10 December, 2012
The next episode
Silvio Berlusconi claims to have been besieged with people begging him to save Italy and, like the patriot he is, he will answer the call. He will stand at the election which, as his supposed successor Angelino Alfano says, rather renders the proposed primary for party leader irrelevant.
Interestingly, Silvio has announced his return to the political scene by ordering his members in the senate not to support Monti's government in the most recent vote of no confidence. Monti has survived but says he will resign after the budget is voted through.

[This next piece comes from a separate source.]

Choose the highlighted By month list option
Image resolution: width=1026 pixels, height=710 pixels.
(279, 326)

Berlusconi has been making noises against the austerity measures, saying that a nation cannot live by the confidence of the markets alone.

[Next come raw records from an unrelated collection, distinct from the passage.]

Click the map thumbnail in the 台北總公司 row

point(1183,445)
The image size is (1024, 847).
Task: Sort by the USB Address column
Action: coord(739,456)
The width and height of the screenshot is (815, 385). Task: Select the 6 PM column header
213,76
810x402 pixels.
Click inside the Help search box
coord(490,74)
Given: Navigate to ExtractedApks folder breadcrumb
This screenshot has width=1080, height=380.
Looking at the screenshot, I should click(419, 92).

Where Berlusconi's actions are interesting is as regards what happens to the budget. You might expect anti-austerity Berlusconi to try to vote it down, but the law on elections is that there must be one within, if I remember correctly, 70 days of the government resigning. If Silvio disposes of Monti quickly it would mean he could be voted in before the 'Ruby' trial where he is accused of sleeping with an underage prostitute.
What will the outcome be? The centre is pressing Monti to stand at the elections but, as discussed before in these pages, the well nurtured European Man doesn't really like kow-towing to the peasantry. And the signs at the moment are that he wouldn't win (something he would treat with incredulity). The Left's Bersani, fresh from his triumph in the primary, seems likely to get 30%. Berlusconi on present figures, even with the help of the Northern League, would not reach this figure. Monti would be third, able to form a coalition with either major party, but it isn't really his style.
My guess is that Monti won't stand and the centre will try to find a new leader (I have previously suggested Luca Cordero di Montezemolo, Chairman of Ferrari, but he has ruled out standing as well).
What would Bersani be like? We don't know. There seem to be two Bersanis: the man of the Left, former communist, and the Bersani we saw in Prodi's government, who brought in liberalising measures to the workplace (although you still can't get a haircut on a Monday).
But there is plenty of running to go.